Carnegie Mellon University

Friday, August 15, 2014

Hinman Lab Proteins

Hinman Lab Shows How Proteins Can Evolve New Functions

Fresh off a highlight in Science, the Hinman lab is excited to share their recent research with a larger scientific community. Originally published in Molecular Biology and Evolution, “Modular Evolution of DNA Binding Preference of a Tbrain Transcription Factor Provides a Mechanism for Modifying Gene Regulatory Networks” marks new findings in the way DNA-bound proteins can evolve and acquire new roles. This research is the result of interdisciplinary collaboration between members of the Hinman lab from the Department of Biological Sciences (Alys Cheatle Jarvela, Lisa Brubaker, and Veronica Hinman), the Armitage lab from the Department of Chemistry (Anisha Gupta and Bruce Armitage), and the Bulyk lab at Harvard Medical School (Anastasia Vedenko and Martha Bulyk).  

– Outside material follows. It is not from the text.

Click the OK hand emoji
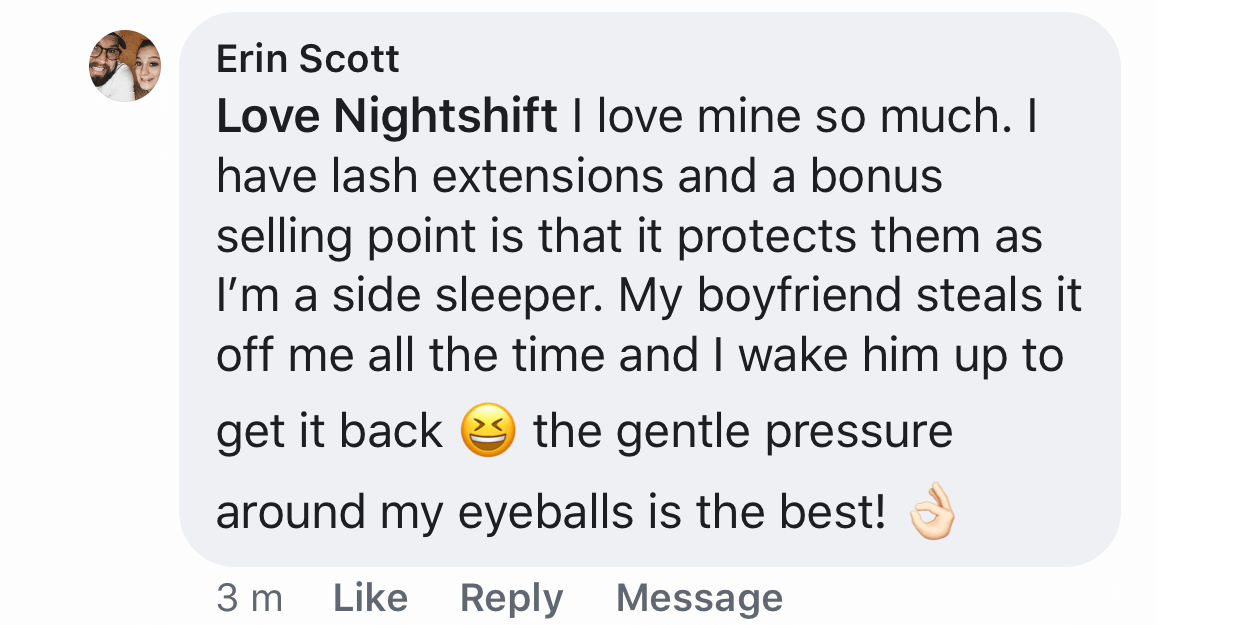This screenshot has height=625, width=1242. (931, 514)
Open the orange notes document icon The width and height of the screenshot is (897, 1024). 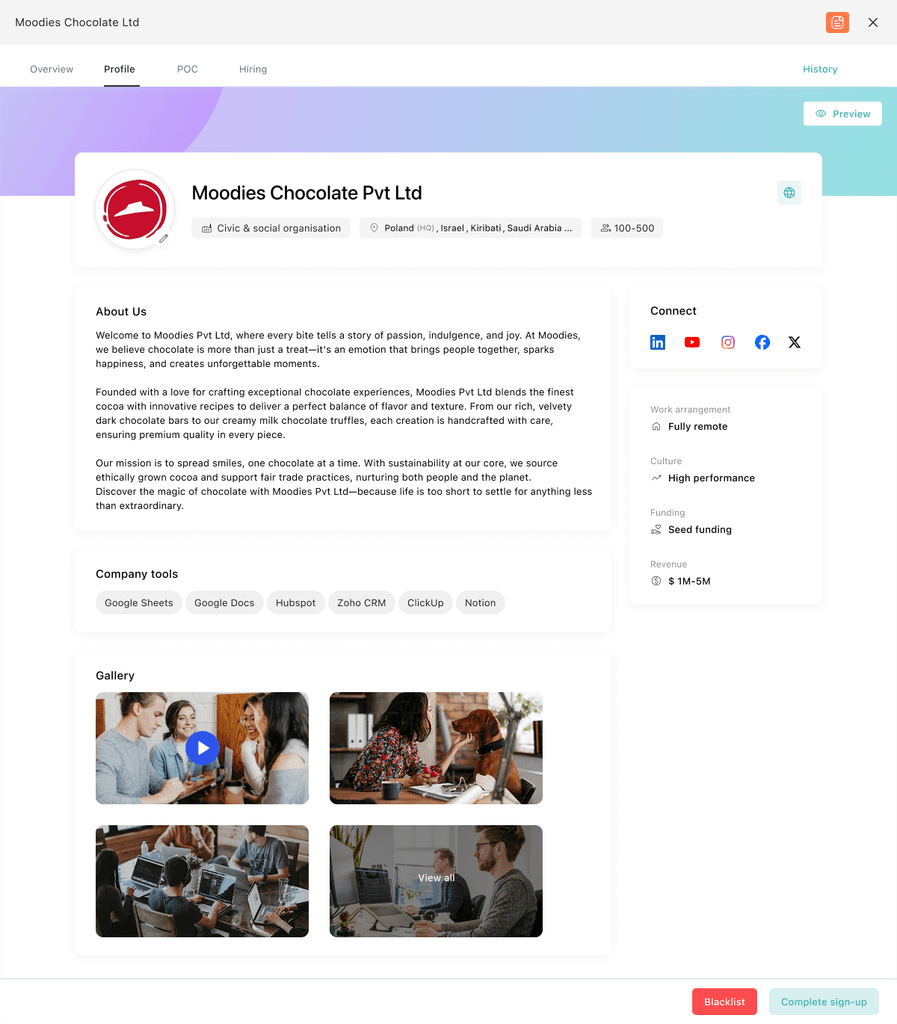click(837, 22)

In all animals on Earth, variations in body plan (including symmetry, numbers and types of limbs, etc.) arise during development from differences in the genetic processes that serve as a blueprint for development. Therefore, to understand animal diversity it is important to study the evolution of developmental mechanisms. Researchers in the field of Evolution and Development, or Evo-Devo, have long believed that differences in animal morphology are the product of changes to regulatory DNA. Once thought to be “junk DNA”, these genomic regions actually contain directions for proper temporal and spatial deployment of genes. Each gene will frequently have a separate regulatory module for each of its temporal and spatial expression domains, and so these can easily be tweaked without altering multiple gene functions.
     
On the other hand, transcription factors, which are proteins that read these regulatory DNA regions and execute the directions within, have been believed to be less suited to evolve. A small set of transcription factors are used to bind a multitude of different regulatory DNAs in a wide variety of contexts.  Changes to these proteins will have drastic effects on how an organism develops, and are extremely likely to kill the developing embryo. Recently, some aspects of transcription factor function, such as interactions with other proteins, have been shown to be able to evolve. However, the way in which transcription factors recognize and bind DNA sequences is still thought to be quite impervious to change.
    
Work from the Hinman lab now shows that transcription factors can evolve differences in DNA-binding between closely related organisms. By studying the binding properties of a Tbr transcription factor from two echinoderms (sea stars and sea urchins), Cheatle Jarvela and colleagues demonstrated that binding to a highly favored, or primary DNA binding site, does remain strongly conserved over the course of evolution. But while the primary binding site is not likely to change, the next preferred, or secondary DNA binding site can change. In the sea star embryo, Tbr is able to use both types of binding site, but prefers the primary over the secondary when protein levels are low, suggesting an ability to use these sites for separate developmental functions. This work shows that use of multiple binding sites is important to reduce the negative impact of evolving changes to a transcription factor. Therefore, both regulatory DNA and the transcription factors that bind to them both can contribute to the evolution of animal form.